The Arya Samaj was founded in Nairobi on 5 July 1903, at a meeting at the home of Jai Gopal attended by forty-five people. The small group of Arya Samajis immediately began plans for a centre for its members and on 11 September 1903, the foundation for the first Arya Samaj building in East Africa was laid. Today there is a seven-storey building on this site.

== Contribution to education ==
With the increase in the Indian population in Nairobi, the need for educational facilities grew and the Arya Samaj started the first school for girls in Nairobi in 1910. Later three more schools were established by the Arya Samaj in Nairobi. Admission to these schools was open to students of all races and students were mostly exempt from paying fees. The Arya Samaj also helped maintain a crematorium, held evening classes for adults, starting in 1924 and free of tuition fees, provided a public library service and provided relief during natural disasters. The Arya Samaj donated a hall for use by a prominent high school in Nairobi. In 1950 the Arya samaj had started a Hindi class for indigenous Kenyans.

== Arya Stri Samaj ==
Arya Stri Samaj (Women's Arya Samaj) was established in Nairobi in 1919. It started with only a few members and has grown to over two hundred. It holds regular meetings and arranges lectures on religious and social matters. It owns a building and runs a nursery established in 1949. It also organises sewing and music classes for women.

== Visiting preachers ==
The Arya Samaj organised for a number of distinguished preachers to visit East Africa. These preachers became a source of inspiration to the local Hindus. They taught Vedic religion to the African people, visited small towns in East Africa and established a number of centres where Hindi was taught in addition to Vedic religion.

== Social and cultural contribution ==
An Aryan Club was established in Nairobi, open to people of all races, and members of the club distinguished themselves in sporting activities. A free public dispensary is run by the Arya Samaj in Nairobi.

== Arya Pratinidhi Sabha of East Africa ==
An Arya Samaj was formed in Mombasa, the second largest city in Kenya, in 1904. Its activities mirrored those of the Samaj in Nairobi as it built a temple, established a Youth Wing, held weekly services, built a nursery and a school and formed an Aryan Club.

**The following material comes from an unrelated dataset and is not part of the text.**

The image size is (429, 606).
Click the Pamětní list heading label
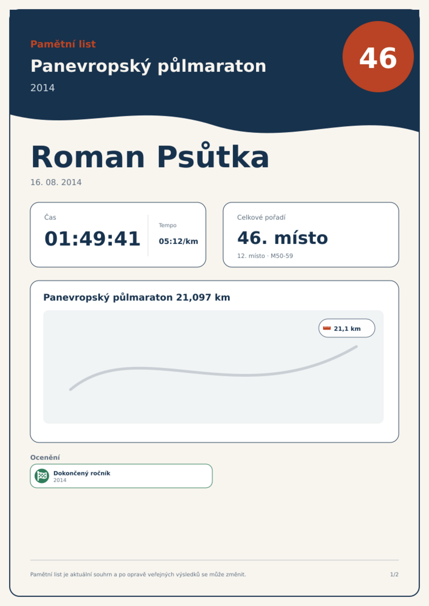[x=63, y=44]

In 1922, the Arya Pratinidhi Sabha of Eastern Africa was formed to coordinate the activities of all the Arya Samajs in East Africa and at present there are nineteen affiliated Arya Samajs.

== Present status of Arya Samaj in East Africa ==
Arya Samaj were initially established during British colonial rule when there was a large influx of Indian migrants into East Africa, but had to adapt with changing conditions. There was mass migration of Indians out of East Africa following independence but the Samaj has maintained its presence in East Africa. At present the Samaj makes valuable contribution to uplift the condition of the African people.